### EXTRACTED ENTRIES
Segment Open

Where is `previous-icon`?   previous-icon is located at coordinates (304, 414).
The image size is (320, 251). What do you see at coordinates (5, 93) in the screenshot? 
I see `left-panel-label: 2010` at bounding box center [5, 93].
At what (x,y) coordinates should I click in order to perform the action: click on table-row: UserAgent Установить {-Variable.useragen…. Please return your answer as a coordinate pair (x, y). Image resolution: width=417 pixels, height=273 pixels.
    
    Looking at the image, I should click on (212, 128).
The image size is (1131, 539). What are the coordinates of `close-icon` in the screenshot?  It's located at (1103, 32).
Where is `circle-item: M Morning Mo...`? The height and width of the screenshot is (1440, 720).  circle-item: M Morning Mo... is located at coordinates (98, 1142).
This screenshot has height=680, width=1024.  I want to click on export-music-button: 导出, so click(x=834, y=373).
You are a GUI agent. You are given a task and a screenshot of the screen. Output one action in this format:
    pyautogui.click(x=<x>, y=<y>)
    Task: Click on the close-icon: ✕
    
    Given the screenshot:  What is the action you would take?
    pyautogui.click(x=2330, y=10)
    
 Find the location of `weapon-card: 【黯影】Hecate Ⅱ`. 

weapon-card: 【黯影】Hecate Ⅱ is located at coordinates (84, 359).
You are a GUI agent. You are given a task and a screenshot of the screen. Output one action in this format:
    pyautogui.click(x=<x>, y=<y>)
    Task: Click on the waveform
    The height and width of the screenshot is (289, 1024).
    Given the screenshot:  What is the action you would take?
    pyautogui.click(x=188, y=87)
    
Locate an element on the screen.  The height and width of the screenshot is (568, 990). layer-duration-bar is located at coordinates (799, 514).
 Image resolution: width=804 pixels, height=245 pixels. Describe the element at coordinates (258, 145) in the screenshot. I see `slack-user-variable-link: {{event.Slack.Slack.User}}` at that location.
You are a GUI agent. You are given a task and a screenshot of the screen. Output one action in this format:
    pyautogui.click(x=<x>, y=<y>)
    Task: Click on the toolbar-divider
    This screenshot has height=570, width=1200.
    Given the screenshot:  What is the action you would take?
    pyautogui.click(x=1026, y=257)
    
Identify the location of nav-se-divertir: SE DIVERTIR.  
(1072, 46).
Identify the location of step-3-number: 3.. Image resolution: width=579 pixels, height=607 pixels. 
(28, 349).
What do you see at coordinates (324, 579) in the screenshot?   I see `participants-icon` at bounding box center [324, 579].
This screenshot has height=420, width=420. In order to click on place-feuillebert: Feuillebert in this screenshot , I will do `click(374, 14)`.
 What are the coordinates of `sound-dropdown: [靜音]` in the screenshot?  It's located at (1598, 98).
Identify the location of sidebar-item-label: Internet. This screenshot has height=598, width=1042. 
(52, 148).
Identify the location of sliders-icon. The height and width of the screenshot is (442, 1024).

Segment Closed

Copy each of the lines above that contains the word "should". Case counts.

### THE COMPLETED TASK
At what (x,y) coordinates should I click in order to perform the action: click on table-row: UserAgent Установить {-Variable.useragen…. Please return your answer as a coordinate pair (x, y). Image resolution: width=417 pixels, height=273 pixels.
    Looking at the image, I should click on (212, 128).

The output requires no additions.